そのあたりに、この問題の難しさがありそうだ。
誰かが泥をかぶらないといけない。
神鉄騎士団か、精霊教会か、その両方か。
ラーンは泥を被る覚悟はあるようだが、そうか、俺とイリューを止めようとしているのは、泥のかぶり方を演出したいのかもしれない。要はカッコつけだ。
そうは思ったが、しかし何故、彼らは一気に事態を進めないんだろう。精霊教会に寝返ったフミナ隊の所在が不明なのか、精霊教会が厳重に護衛でも用意しているのか、それとももっと大胆にフミナ隊は姿を消したのか。
最後の展開は非常に不愉快というよりない。
フミナ隊は精霊教会に寝返ったように見せかけて、独立したか、もっと簡単に脱走したか、そのどちらかとなる。想像の上では、精霊教会が相応の銭をフミナ隊に、裏切りの対価として手渡したが、フミナ隊がそれを持ち逃げすることもあり得る。

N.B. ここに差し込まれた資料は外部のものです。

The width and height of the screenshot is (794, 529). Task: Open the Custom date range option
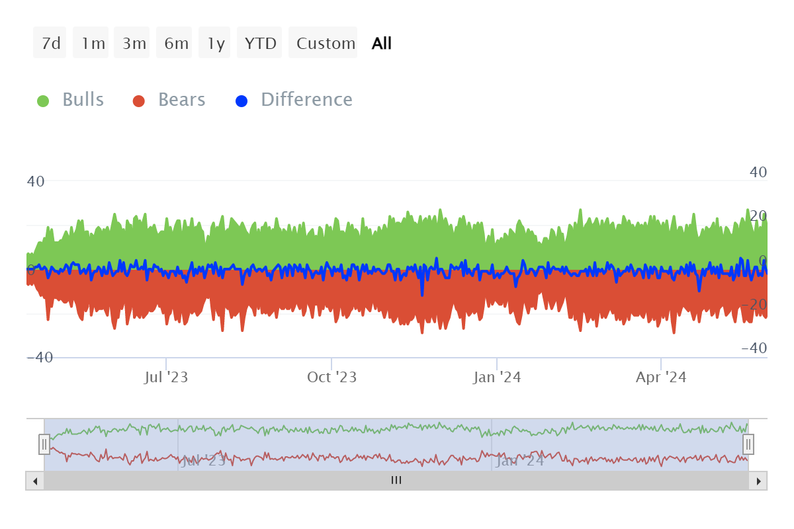point(324,43)
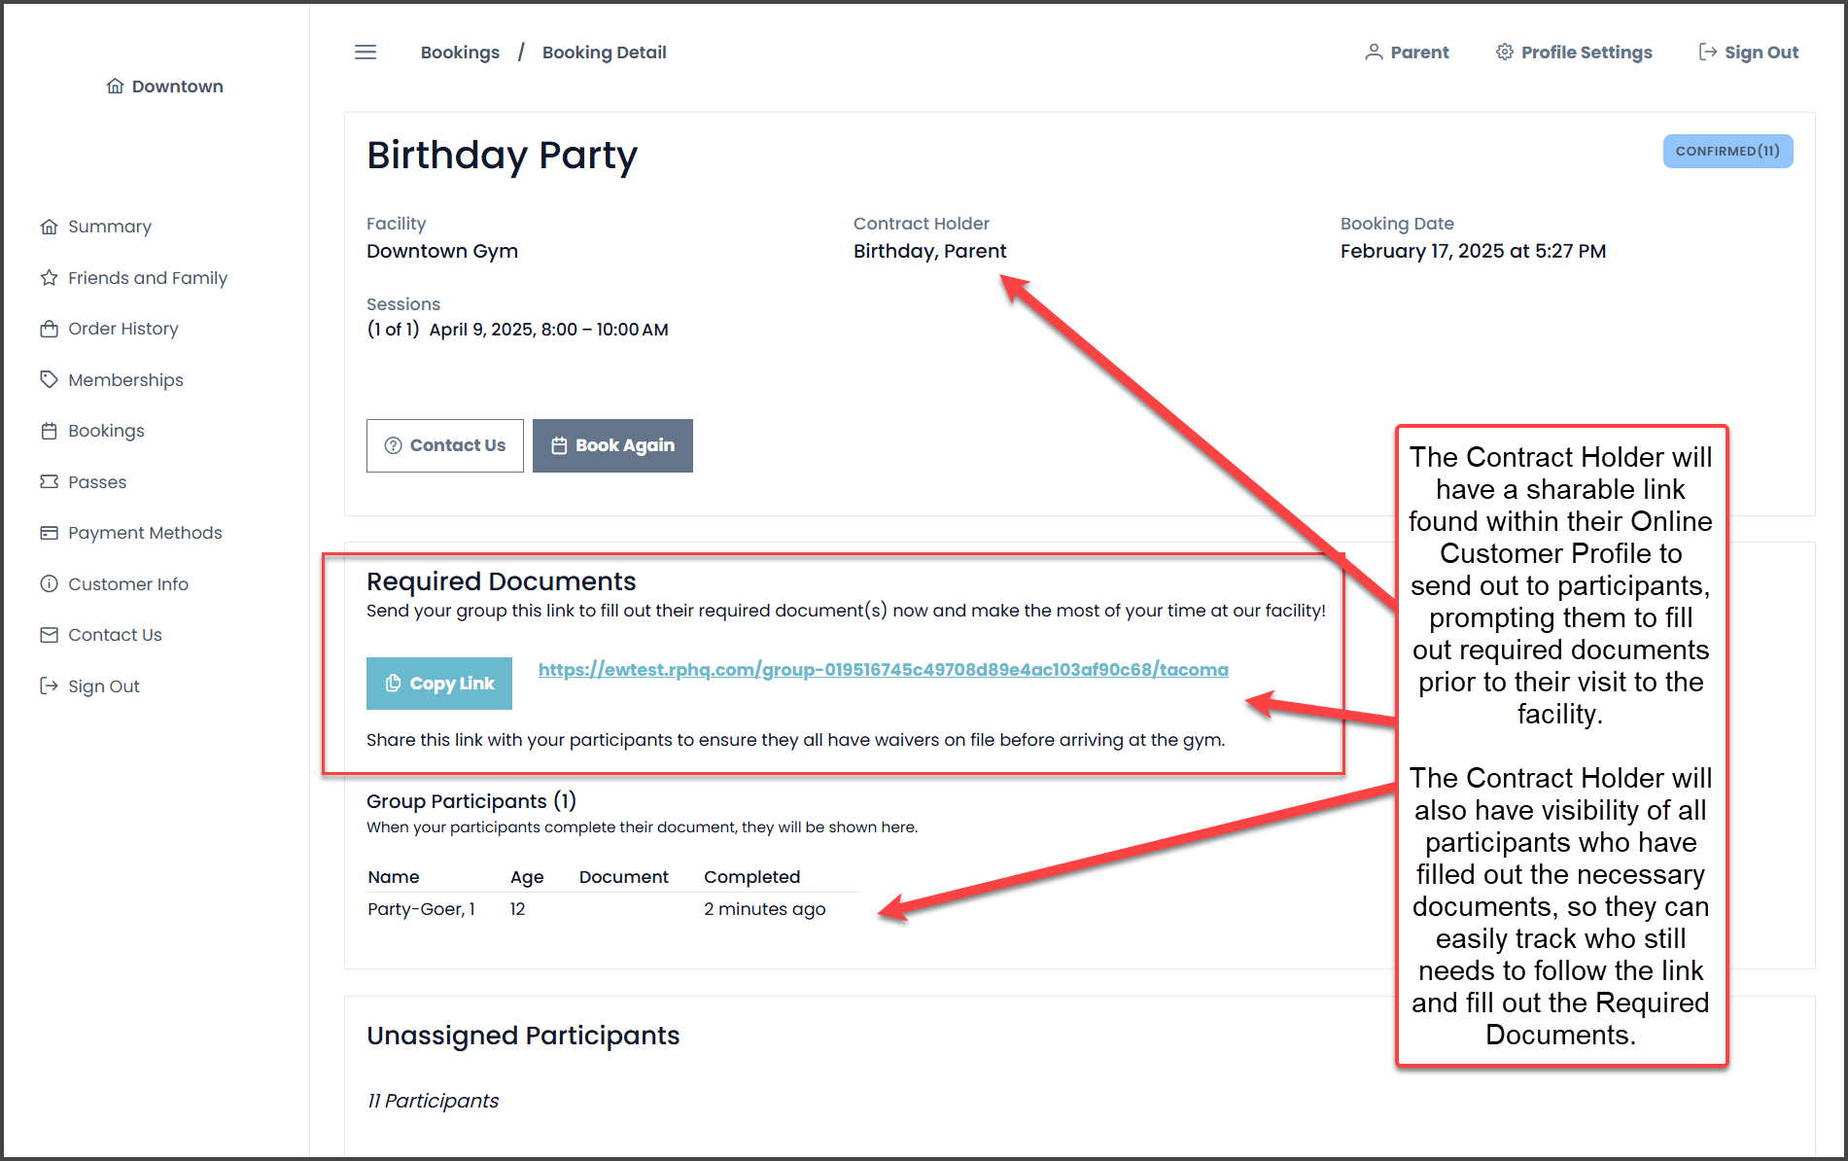Open Summary from the sidebar
Image resolution: width=1848 pixels, height=1161 pixels.
[x=109, y=227]
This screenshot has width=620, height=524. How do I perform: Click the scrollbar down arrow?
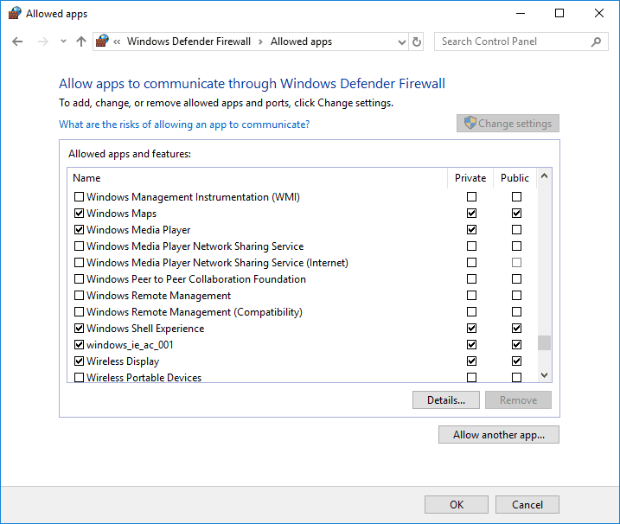(x=544, y=374)
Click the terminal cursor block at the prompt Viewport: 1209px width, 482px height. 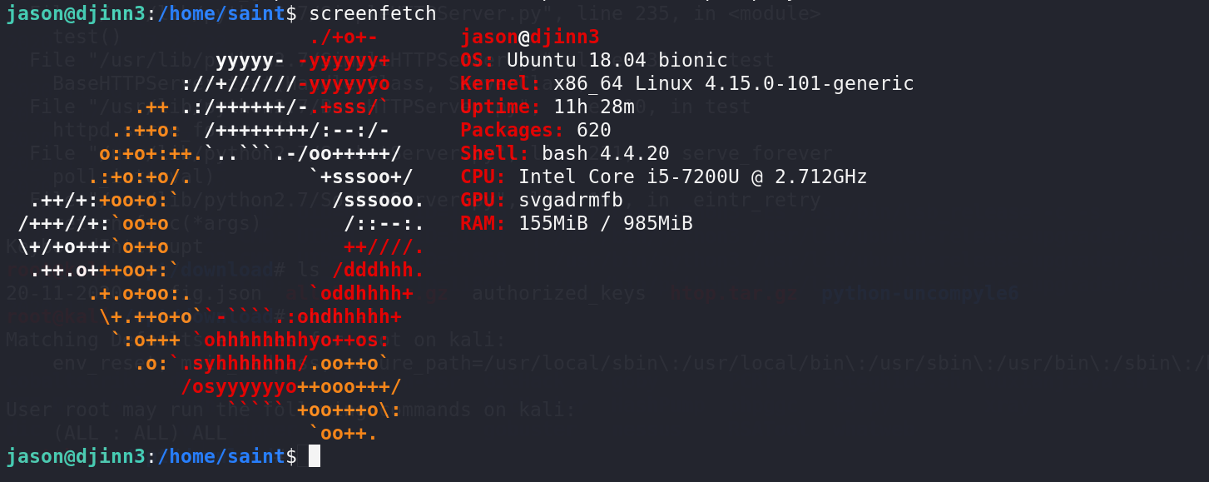tap(315, 455)
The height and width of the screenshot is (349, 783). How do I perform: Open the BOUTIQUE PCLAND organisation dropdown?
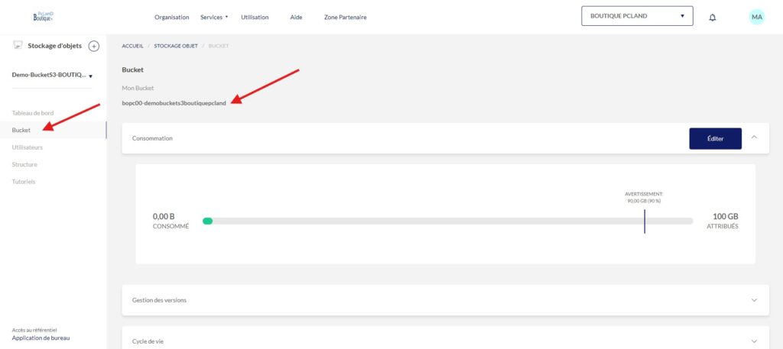click(x=636, y=16)
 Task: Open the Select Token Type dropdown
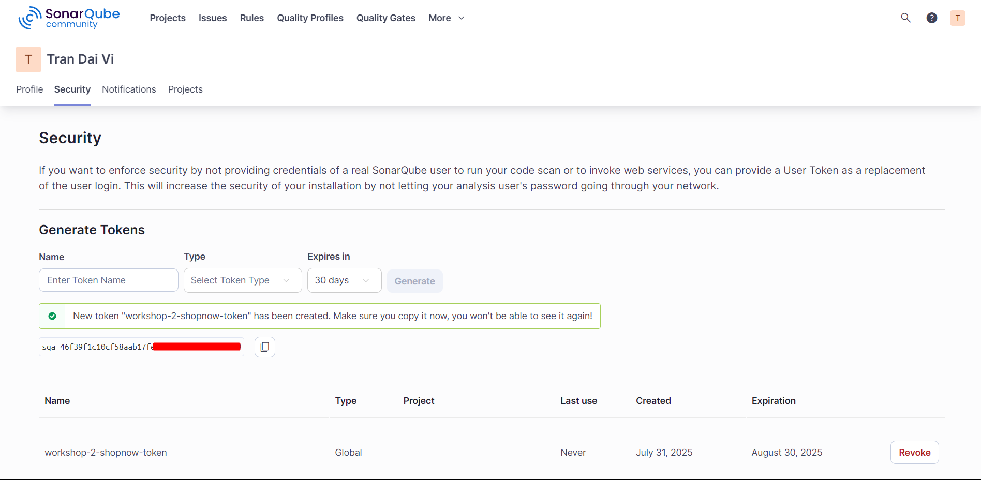click(242, 280)
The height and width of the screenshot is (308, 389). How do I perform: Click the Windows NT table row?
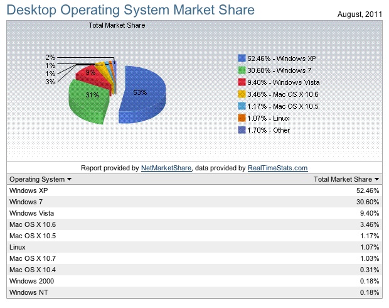pos(195,293)
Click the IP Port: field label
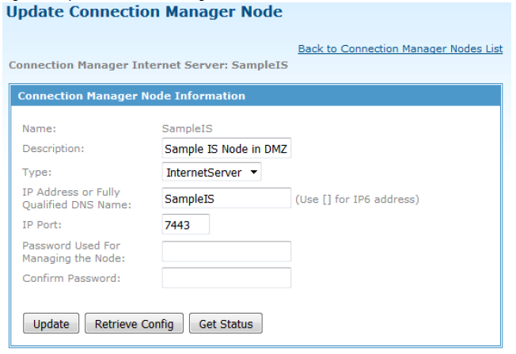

精霊教会としては神鉄騎士団を争わずに弱体化させられるのだから、多少の銭にこだわらないという見方もできる。
推測は散漫で、極端に入り組んでいる。
権力闘争らしいといえば権力闘争らしい。俺やイリューがいるような戦場での小さな勝敗よりも、もっと大きな枠組みでの、勝敗のわからない闘争なのである。
「きみたちの出番はないんだよ、リツ、イリュー」
私は割り込む気はない、とイリューが腕組みのまま、目を閉じたまま言った。
ラーンは俺を見据えて、俺も睨み返した。
「幼馴染が気になるのはわかる。僕たちも、有能な仲間をむやみに失いたくはない」
「ひとつだけ、教えてくれ」
俺の言葉に、ラーンが顎を引く。
「ユナはあんた達のところへ戻るのか? あんたはどう思っている? 戻ってくるか、来ないか」
沈黙の後に「五分五分と見ている」とラーンは答えた。
五分五分とは、それはほとんど見通しが付いていないと同じだ。
誰もしゃべらず、無音の世界を風だけが鋭い音を立てて吹き続けていた。空では雲が引き裂かれ、しかし青空は少しも見えなかった。
僕は行くよ、とラーンが言って、そのまま丘を降りて行った。
ラーンは俺たちにどうしろとはっきり言わなかった。これはするな、という警告もなかった。
離れていろとも、近寄るな、とも。
いや、態度はそれを如実だったか。
態度なんて、知ったものか。
ラーンの小さくなっていく背中と、その向こうで騎馬隊の男たちが馬に飛び乗っていく様子を、この時の俺はただ眺めているしかなかった。
ひときわ強い風が吹き、俺はそれに紛れ込ませるように、ため息とも言えない、細い息を吐いた。